▶ **WORK REQUEST**
When the line with "Task: Open the RSS Feed link" appears below, start repeating lines exactly, and keep going through the line with "Task: Select the Memory device icon"; add nothing outside that span.
DATA SHOWN: Begin
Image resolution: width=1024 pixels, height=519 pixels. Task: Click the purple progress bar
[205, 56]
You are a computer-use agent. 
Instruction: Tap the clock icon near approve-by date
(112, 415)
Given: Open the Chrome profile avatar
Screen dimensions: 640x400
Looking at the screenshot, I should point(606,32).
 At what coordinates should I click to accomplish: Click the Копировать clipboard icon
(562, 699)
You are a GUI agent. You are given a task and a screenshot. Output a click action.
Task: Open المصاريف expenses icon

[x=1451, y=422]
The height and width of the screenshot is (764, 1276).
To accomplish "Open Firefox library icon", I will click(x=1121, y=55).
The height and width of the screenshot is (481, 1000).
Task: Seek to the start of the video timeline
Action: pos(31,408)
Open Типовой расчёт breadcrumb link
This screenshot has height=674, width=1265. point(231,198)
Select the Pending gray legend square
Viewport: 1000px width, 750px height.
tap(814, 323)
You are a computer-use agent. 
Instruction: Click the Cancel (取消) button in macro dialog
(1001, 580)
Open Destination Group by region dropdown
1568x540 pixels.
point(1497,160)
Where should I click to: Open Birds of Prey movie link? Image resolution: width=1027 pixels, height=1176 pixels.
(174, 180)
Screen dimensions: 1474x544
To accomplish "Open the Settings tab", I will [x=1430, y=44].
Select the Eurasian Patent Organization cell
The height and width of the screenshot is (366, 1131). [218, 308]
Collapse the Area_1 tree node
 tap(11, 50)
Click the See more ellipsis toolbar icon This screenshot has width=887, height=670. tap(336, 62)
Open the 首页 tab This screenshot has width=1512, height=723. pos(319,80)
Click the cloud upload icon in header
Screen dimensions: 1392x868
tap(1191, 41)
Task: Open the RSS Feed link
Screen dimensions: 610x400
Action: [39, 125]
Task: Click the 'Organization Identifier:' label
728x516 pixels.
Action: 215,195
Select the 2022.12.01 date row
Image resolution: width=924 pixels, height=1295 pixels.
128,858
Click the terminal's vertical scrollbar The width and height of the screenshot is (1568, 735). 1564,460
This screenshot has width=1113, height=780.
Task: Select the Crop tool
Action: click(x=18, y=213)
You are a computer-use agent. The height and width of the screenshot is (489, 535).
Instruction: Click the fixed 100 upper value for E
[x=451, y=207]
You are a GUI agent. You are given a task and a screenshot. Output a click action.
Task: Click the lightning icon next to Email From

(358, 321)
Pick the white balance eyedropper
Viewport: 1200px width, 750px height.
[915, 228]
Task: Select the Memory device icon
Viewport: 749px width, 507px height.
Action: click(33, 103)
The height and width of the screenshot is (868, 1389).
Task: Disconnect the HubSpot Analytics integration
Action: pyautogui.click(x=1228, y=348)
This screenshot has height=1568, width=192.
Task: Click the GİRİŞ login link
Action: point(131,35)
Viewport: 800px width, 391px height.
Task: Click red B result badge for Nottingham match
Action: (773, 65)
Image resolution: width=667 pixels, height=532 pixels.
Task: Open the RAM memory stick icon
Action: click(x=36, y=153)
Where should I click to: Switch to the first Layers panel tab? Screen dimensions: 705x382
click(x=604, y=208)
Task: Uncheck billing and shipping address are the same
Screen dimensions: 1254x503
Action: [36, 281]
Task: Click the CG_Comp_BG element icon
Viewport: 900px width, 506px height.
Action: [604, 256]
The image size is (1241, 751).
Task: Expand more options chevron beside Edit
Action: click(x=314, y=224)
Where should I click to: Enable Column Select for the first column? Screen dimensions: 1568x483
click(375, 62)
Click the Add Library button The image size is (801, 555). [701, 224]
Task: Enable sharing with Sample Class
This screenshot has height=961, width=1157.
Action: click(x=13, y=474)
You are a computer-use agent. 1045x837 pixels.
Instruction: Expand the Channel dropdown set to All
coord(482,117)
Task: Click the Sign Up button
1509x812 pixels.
DATA SHOWN: End
▶ **OUTPUT**
Task: Open the RSS Feed link
Screen dimensions: 610x400
Action: [39, 125]
Task: Click the 'Organization Identifier:' label
728x516 pixels.
Action: 215,195
Select the 2022.12.01 date row
Image resolution: width=924 pixels, height=1295 pixels.
128,858
Click the terminal's vertical scrollbar The width and height of the screenshot is (1568, 735). 1564,460
This screenshot has width=1113, height=780.
Task: Select the Crop tool
Action: click(x=18, y=213)
You are a computer-use agent. The height and width of the screenshot is (489, 535).
Instruction: Click the fixed 100 upper value for E
[x=451, y=207]
You are a GUI agent. You are given a task and a screenshot. Output a click action.
Task: Click the lightning icon next to Email From

(358, 321)
Pick the white balance eyedropper
Viewport: 1200px width, 750px height.
[915, 228]
Task: Select the Memory device icon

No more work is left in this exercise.